The Hume Pipe Company was an Australian-based company active in mining and manufacture of asbestos. It was led by Walter Hume who invented the spun concrete pipe. The company was interested in mining in the Tākaka and Collingwood areas, and combining the extraction of asbestos from the upper Tākaka River and cement from Tarakohe. However, they required a large supply of electricity, and proposed the development of a hydro power station on the Cobb River where it descended around 2000 ft in a direct line of less than 3 mi. The scheme was to divert water from the upper reaches of the Cobb River, and then through tunnels and penstocks to the powerhouse, located at the junction of the Tākaka and Cobb Rivers.

It was Henry Chaffey who was mining asbestos in the area. Chaffey had also, since 1923, kept rainfall records and Cobb River flow rates; this was invaluable for the design of the power station.
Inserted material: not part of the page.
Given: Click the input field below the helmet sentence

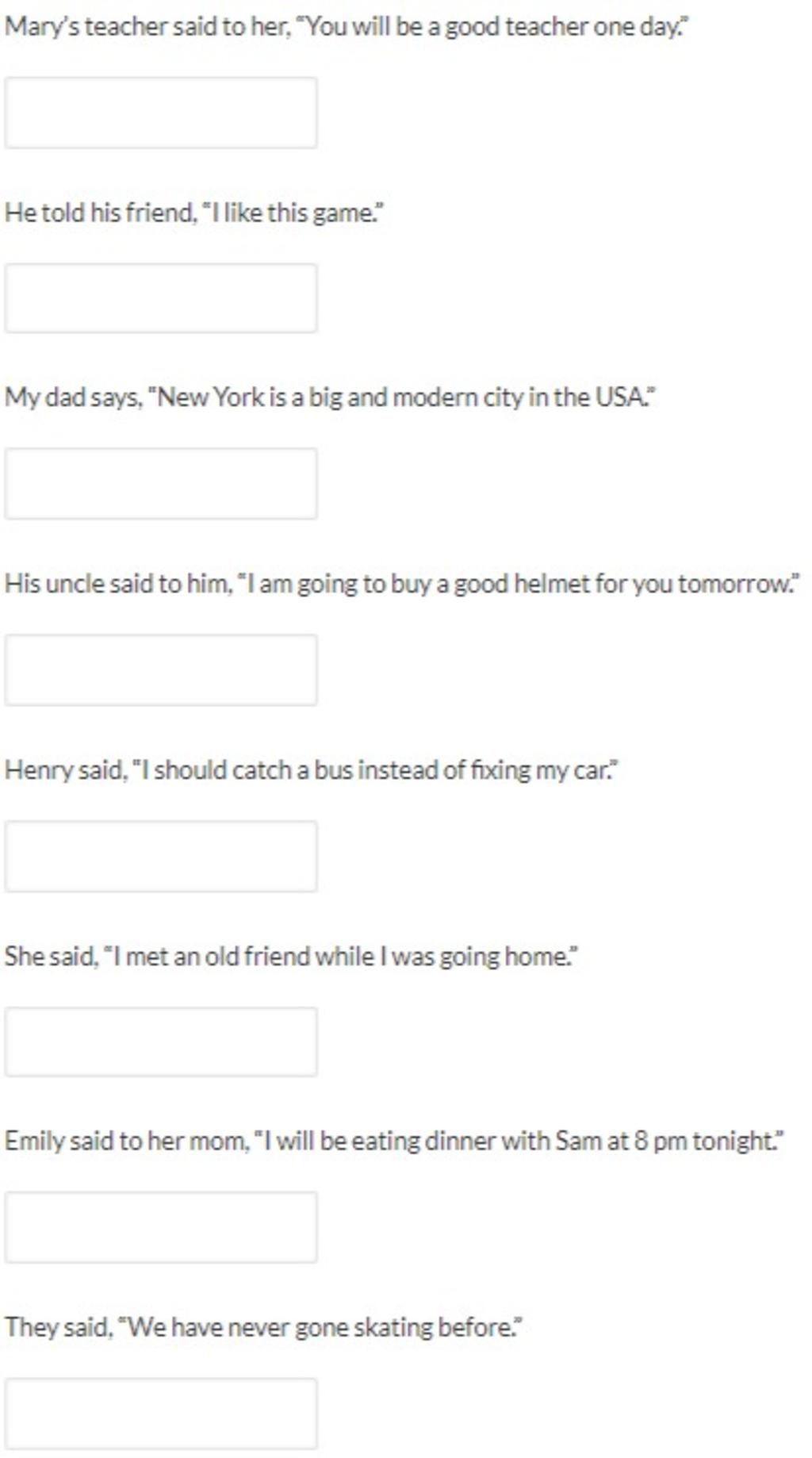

A 40-year licence was granted to Hume Pipe Company in July 1935, on the basis that they were to sell surplus electricity for use in the Nelson region, and that power should be delivered within two years. However, in 1936, the Hume Pipe Company failed to raise the necessary capital to commence construction of the scheme. Work began on construction of an access road from Upper Tākaka to the site of the power station. In 1938, Hume asked the New Zealand government to underwrite an issue of debenture capital, but this was rejected by the Minister of Finance, Walter Nash.

=== Government ownership ===
The government took over the project in 1940. By that stage, a powerhouse building had been constructed that would accommodate four generating units. Further work was delayed by shortages of labour and materials during World War II, and the first power was not generated until June 1944. At that stage, there was no storage and the scheme operated as a run-of-river station.

Storage was required to enable more reliable generation. The site of the dam for the scheme was found to be not suitable for a concrete dam, and over the period 1949 to 1954 an earth dam was built instead. The height of the dam above the foundation is 35 m and it has a crest length of 214 m. The dam was commissioned in 1954, and at the time, it was the largest dam of its type in New Zealand. The nominal elevation of the Cobb Reservoir above sea level is 808 m, making it the highest hydro storage lake in the country.

Cobb was the main generating station supplying the Nelson and Tasman areas as an isolated electricity supply network until 1955, when a transmission line connection was made from Stoke to the rest of the South Island grid.

=== Changes of ownership ===
In 1997, as part of reforms of the energy sector, the New Zealand Government decided to sell eight small power stations including Cobb. The Cobb Power Station was sold to the Canadian company TransAlta in 1999. There was a change of ownership only a year later, when the Natural Gas Corporation (NGC) purchased TransAlta New Zealand. In 2003, there was a further change of ownership, when TrustPower purchased the power station from NGC. Trustpower restructured its business in 2022, and sold its retail energy business to Mercury Energy. The generation part of the business was rebranded as Manawa Energy and launched on 2 May 2022. Contact Energy subsequently acquired Manawa Energy in July 2025.

== Description ==
The station is fed by the Cobb Reservoir and has a head of 596 m, the highest of any power station in New Zealand. From the reservoir, a 2.6 km long tunnel leads through the Cobb Range to the penstocks. The water flow is channelled via two 4 km long penstocks and the height difference between the intake and the power station results in a high pressure water flow of 7.25 m³/s to feed the six Pelton turbines.

Cobb Power Station can be reached from Upper Tākaka via a sealed but winding and narrow 16 km road along Tākaka River. The power station building is situated at the edge of Kahurangi National Park, with the reservoir located entirely within the national park, another 14 km further up an unsealed steep and winding road. The access road to the reservoir is the only road into the interior of Kahurangi National Park.